# Start of Provided passage
# My 18x18x24 build...



## Lunatuck (Apr 15, 2021)

My terrarium showed up yesterday and I’m only waiting on a couple pieces of Manzanita wood, then I’m going to get to foaming it in. In the picture is a large cork round that will be in the center and provide a ramp and cave for my frogs when the design is complete, but wont be foamed to the background. It’ll be more foreground. I’ll try and post some progress pics here.


----------



## Lunatuck (Apr 15, 2021)

Got my wall foamed in. Also got my plants. Once the foam cures, I’ll silicone it up. I decided to keep my manzanita wood for foreground.


----------



## Double's (Mar 18, 2021)

I'm looking forward to your work. What frogs go in there?


----------



## Lunatuck (Apr 15, 2021)

Double's said:


> I'm looking forward to your work. What frogs go in there?


Most likely Tincs. I’m a newb.


----------



## Lunatuck (Apr 15, 2021)

After trimming the foam. With lights.


----------



## Lunatuck (Apr 15, 2021)

Covered with my background mix of peat moss, sphagnum moss, a little abg and reptibark.


----------



## Lunatuck (Apr 15, 2021)

It’s planted. I’m sure some stuff will change, but I’m happy so far.


----------



## Lunatuck (Apr 15, 2021)

Ok. I ordered 2 more bags of ABG. I think I want to bring the rear ground up a lot. Like maybe 6-8 inches. I'm hoping to give the forgs a way to make it up to the upper areas of the terrarium, and a natural substrate ramp will probably help. It'll also help make the plants in the rear more visible. 

I also plan on getting a biophytum sensitivum plant because it looks awesome and may take up some vertical space in the areas that seem a bit empty. I'm also considering an Orchid front and center, but will see. 

For now, I'm trying to figure out what my pre-frog watering schedule will be like. I haven't bought a misting system yet, but I'm sure it's coming. I may upgrade my chameleons mister and give his to the frogs. I think I'm leaning towards that.
# End of Provided passage
# Start of Extracted material
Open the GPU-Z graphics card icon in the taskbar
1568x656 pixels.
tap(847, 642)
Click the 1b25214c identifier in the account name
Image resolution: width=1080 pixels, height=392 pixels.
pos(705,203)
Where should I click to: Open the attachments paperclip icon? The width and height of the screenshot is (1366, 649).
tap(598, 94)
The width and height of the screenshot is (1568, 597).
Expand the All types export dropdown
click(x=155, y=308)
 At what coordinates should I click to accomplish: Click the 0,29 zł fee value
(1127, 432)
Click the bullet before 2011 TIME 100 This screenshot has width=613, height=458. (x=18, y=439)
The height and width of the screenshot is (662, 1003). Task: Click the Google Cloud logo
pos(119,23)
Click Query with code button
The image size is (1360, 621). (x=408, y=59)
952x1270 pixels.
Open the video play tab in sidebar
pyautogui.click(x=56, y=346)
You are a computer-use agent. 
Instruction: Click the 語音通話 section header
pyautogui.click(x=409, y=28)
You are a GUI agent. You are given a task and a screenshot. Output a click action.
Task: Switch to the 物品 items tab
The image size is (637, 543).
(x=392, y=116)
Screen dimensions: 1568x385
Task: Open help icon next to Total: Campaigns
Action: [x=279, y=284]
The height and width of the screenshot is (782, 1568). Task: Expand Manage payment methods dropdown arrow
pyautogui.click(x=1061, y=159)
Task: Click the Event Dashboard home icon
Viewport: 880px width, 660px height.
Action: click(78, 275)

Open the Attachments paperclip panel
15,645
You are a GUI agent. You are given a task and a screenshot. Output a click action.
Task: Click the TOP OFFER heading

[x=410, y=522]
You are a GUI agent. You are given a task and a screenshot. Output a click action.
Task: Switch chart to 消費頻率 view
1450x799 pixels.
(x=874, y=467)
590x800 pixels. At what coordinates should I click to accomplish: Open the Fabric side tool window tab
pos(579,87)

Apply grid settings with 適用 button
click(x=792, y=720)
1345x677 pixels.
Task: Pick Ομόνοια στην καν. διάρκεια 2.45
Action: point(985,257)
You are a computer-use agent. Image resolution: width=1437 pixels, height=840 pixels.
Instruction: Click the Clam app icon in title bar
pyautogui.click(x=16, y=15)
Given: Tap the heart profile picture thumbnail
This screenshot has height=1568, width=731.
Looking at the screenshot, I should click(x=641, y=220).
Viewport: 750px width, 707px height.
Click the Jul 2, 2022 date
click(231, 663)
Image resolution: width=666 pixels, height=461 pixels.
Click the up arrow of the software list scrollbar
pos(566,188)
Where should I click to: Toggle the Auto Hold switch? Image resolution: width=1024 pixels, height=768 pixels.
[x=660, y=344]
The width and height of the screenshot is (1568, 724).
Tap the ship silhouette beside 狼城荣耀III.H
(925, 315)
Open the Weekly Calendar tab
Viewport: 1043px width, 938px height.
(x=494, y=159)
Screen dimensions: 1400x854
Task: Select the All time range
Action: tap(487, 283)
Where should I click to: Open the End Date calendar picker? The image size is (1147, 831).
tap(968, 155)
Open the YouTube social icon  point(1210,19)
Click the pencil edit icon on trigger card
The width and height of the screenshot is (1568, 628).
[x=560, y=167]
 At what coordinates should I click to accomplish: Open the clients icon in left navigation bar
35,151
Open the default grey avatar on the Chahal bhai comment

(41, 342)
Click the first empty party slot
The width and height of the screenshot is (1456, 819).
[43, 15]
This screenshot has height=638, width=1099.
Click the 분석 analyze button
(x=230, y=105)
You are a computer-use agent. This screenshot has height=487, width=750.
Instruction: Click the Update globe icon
# End of Extracted material
Written exercise - In the terrarium build thread, list each material named as part of the background mix. None of the rows are needed for this.

Final result - Peat moss, sphagnum moss, a little abg, and reptibark.